WHAT THE EXERCISE ASKS |
Rewrite the data from the line containing "Refresh the hvif" through the end, swapping "folder view" for "directory view" and leaving everything else unchanged.

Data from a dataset
==============================
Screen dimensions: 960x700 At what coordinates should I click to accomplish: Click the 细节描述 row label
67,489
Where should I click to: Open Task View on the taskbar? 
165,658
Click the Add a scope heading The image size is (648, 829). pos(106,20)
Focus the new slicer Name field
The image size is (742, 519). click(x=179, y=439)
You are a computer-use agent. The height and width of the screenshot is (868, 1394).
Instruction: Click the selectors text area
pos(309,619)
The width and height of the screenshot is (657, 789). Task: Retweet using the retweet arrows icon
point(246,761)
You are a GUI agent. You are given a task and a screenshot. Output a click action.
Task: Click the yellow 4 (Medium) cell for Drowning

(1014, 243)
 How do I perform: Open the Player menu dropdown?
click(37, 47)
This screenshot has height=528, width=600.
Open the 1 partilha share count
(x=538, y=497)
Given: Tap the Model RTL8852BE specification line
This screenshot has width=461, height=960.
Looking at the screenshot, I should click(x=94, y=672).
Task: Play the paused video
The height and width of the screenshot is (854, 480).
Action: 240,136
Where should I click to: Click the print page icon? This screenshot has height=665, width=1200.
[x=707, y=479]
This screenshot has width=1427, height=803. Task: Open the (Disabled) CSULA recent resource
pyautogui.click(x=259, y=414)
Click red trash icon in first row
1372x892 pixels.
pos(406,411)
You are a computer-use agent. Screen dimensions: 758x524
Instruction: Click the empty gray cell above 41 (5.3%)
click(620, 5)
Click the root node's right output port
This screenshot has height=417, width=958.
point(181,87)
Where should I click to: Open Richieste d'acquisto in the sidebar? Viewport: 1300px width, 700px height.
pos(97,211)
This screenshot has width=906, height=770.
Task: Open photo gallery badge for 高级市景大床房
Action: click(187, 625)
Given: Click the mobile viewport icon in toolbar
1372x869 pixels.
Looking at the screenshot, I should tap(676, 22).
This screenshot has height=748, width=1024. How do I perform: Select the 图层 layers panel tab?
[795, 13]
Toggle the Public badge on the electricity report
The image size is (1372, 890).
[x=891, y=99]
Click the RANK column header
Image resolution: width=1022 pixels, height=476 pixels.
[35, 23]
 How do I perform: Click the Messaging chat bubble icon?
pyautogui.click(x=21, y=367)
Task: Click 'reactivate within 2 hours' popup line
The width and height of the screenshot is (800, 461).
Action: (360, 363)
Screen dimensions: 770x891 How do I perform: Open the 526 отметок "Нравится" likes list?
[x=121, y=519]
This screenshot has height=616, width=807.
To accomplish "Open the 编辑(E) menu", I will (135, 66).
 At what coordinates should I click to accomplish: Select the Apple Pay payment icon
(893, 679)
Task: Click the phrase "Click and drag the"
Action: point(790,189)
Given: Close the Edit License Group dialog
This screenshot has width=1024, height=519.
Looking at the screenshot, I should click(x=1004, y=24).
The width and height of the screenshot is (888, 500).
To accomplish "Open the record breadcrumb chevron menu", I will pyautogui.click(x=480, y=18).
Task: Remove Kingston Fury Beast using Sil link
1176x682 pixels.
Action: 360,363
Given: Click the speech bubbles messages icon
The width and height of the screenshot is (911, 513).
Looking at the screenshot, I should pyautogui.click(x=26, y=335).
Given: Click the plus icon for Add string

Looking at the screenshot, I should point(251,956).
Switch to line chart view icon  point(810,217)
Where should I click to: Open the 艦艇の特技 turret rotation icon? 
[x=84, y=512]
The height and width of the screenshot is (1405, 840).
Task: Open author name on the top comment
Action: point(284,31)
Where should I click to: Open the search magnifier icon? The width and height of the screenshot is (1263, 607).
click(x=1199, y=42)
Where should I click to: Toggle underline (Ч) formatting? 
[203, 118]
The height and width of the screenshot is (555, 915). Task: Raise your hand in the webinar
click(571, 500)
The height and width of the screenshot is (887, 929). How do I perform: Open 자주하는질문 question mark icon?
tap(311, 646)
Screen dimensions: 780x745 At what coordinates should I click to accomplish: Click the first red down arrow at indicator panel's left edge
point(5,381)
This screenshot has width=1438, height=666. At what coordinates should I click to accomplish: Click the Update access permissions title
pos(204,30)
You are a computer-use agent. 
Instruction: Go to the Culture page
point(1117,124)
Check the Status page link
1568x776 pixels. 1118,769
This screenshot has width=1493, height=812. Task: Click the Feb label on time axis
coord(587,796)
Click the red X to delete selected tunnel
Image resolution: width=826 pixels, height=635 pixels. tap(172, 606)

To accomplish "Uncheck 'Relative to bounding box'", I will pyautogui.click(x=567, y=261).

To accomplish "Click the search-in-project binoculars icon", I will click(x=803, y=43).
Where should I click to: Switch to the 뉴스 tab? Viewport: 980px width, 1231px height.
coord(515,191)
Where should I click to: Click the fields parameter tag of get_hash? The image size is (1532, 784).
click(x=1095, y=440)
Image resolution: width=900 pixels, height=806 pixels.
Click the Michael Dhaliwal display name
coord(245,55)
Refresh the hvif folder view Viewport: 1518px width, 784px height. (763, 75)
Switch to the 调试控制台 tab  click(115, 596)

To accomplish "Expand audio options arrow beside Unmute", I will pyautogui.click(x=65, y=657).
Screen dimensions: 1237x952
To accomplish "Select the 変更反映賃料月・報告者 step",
==============================
THE RESPONSE |
Refresh the hvif directory view Viewport: 1518px width, 784px height. (763, 75)
Switch to the 调试控制台 tab  click(115, 596)

To accomplish "Expand audio options arrow beside Unmute", I will pyautogui.click(x=65, y=657).
Screen dimensions: 1237x952
To accomplish "Select the 変更反映賃料月・報告者 step",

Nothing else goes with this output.